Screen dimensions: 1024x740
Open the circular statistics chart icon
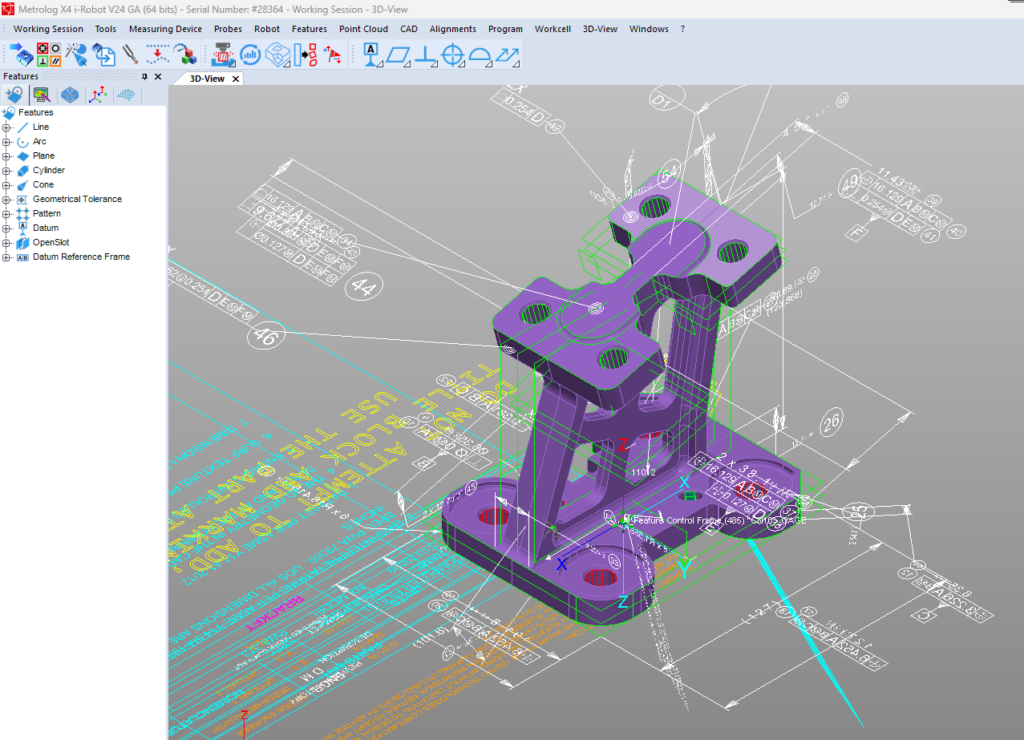[x=250, y=55]
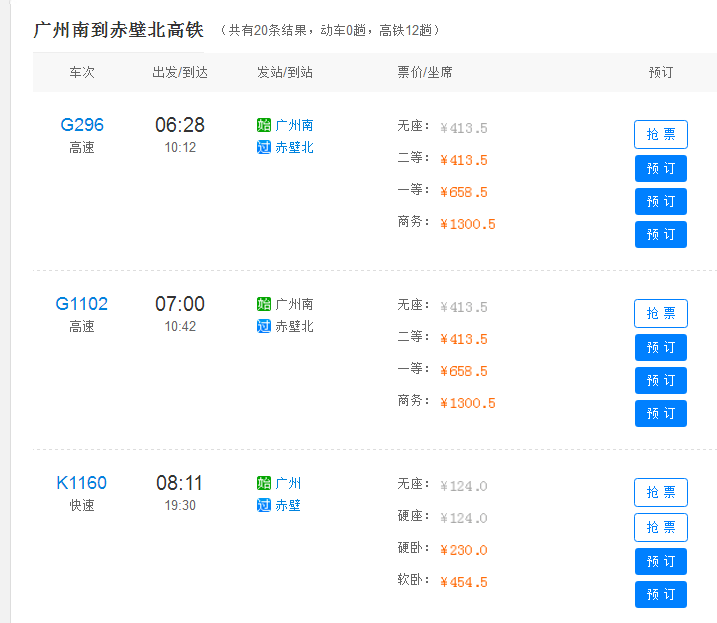717x623 pixels.
Task: Open the G1102 train number link
Action: [82, 304]
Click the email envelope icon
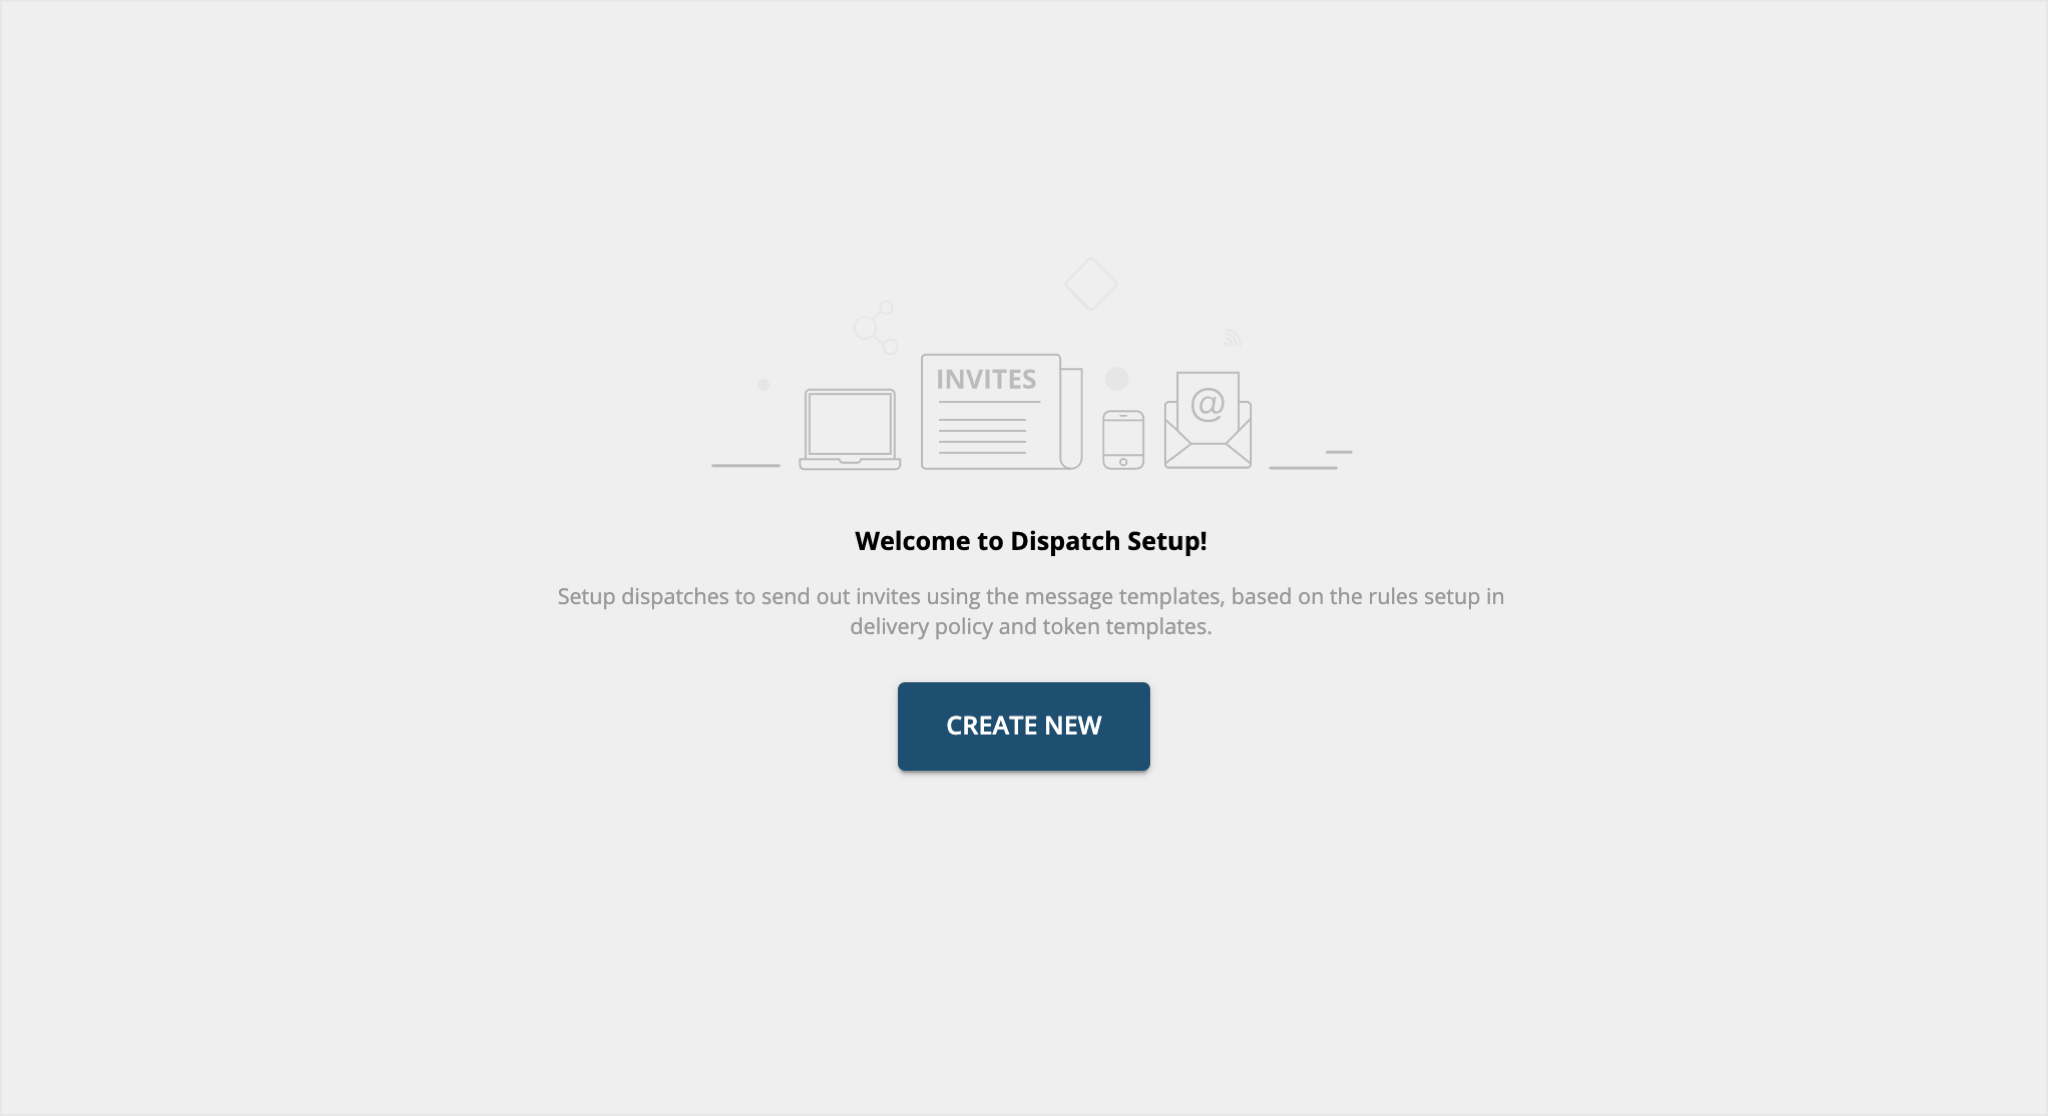This screenshot has width=2048, height=1116. coord(1206,419)
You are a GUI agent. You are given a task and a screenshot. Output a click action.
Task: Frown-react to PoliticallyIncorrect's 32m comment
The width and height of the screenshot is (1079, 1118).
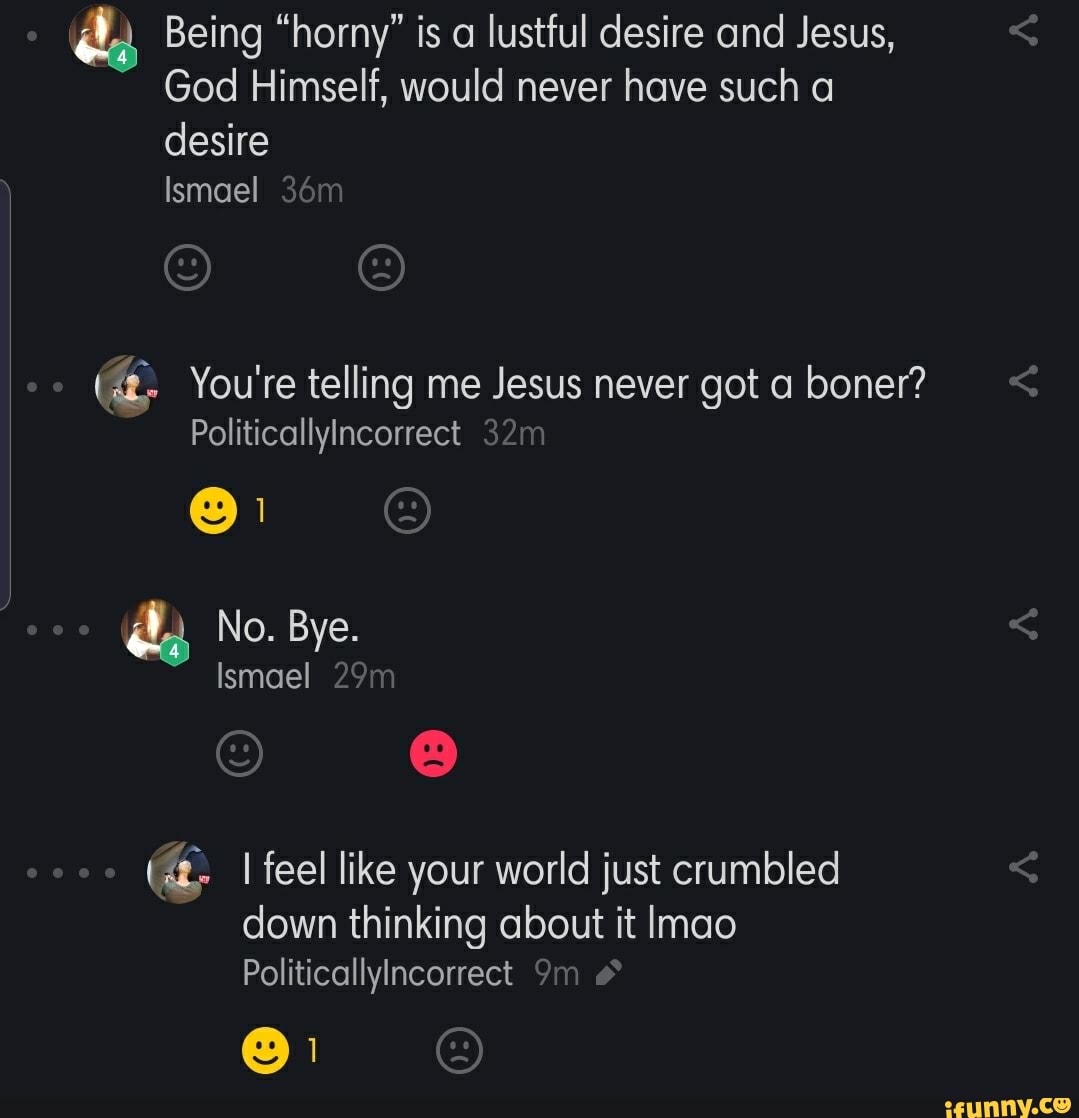[x=407, y=512]
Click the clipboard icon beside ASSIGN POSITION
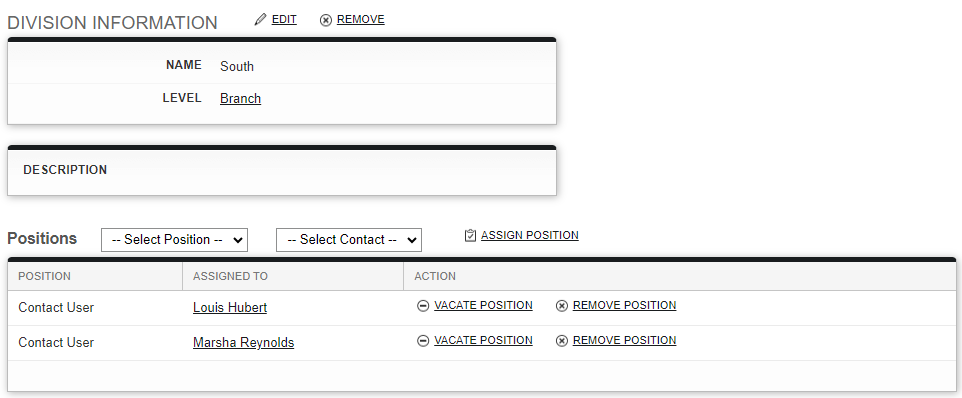Image resolution: width=962 pixels, height=398 pixels. (471, 235)
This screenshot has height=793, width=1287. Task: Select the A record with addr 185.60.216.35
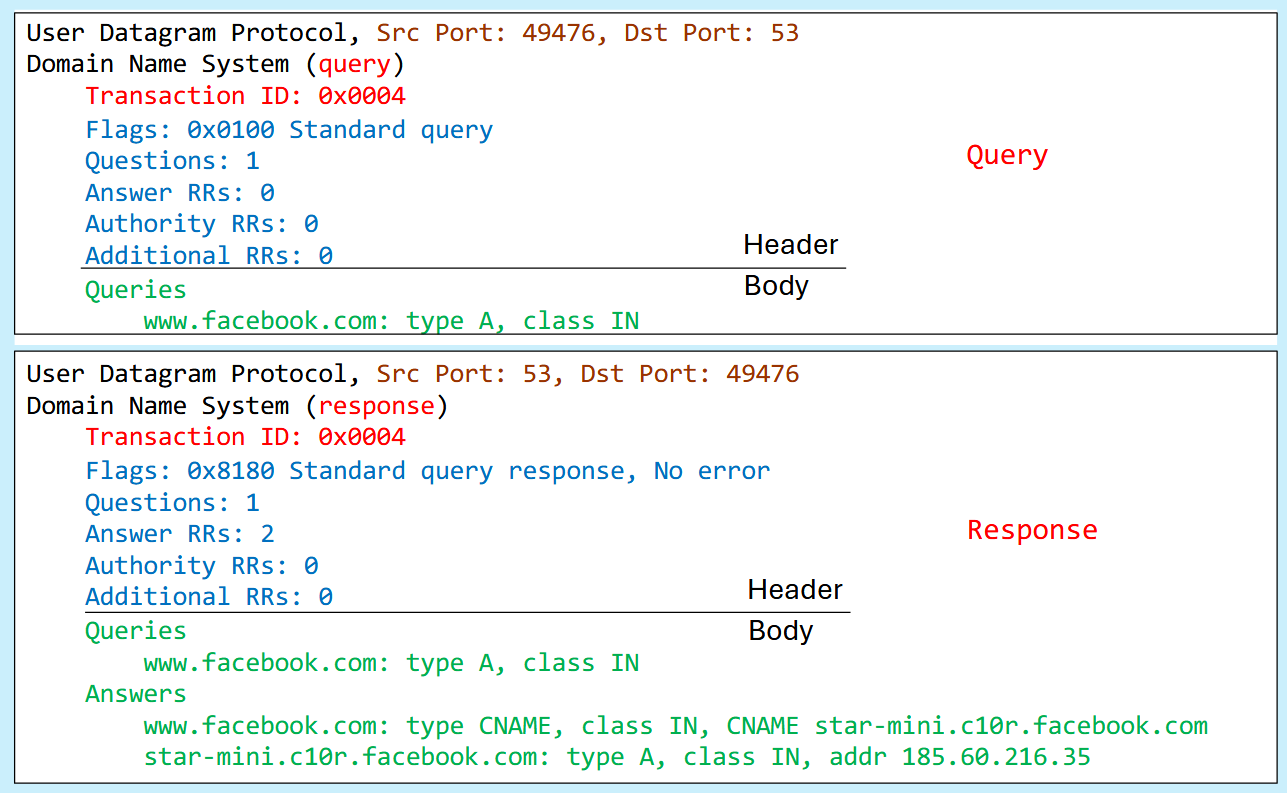point(616,757)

## Work to complete
This task calls for the lines from the line containing "The width and" through the end of the listing, set down exactly and only, with pictures omitted.

## Task result
The width and height of the screenshot is (1079, 1118).
[x=407, y=512]
Click the clipboard icon beside ASSIGN POSITION
Image resolution: width=962 pixels, height=398 pixels. (471, 235)
This screenshot has height=793, width=1287. Task: Select the A record with addr 185.60.216.35
point(616,757)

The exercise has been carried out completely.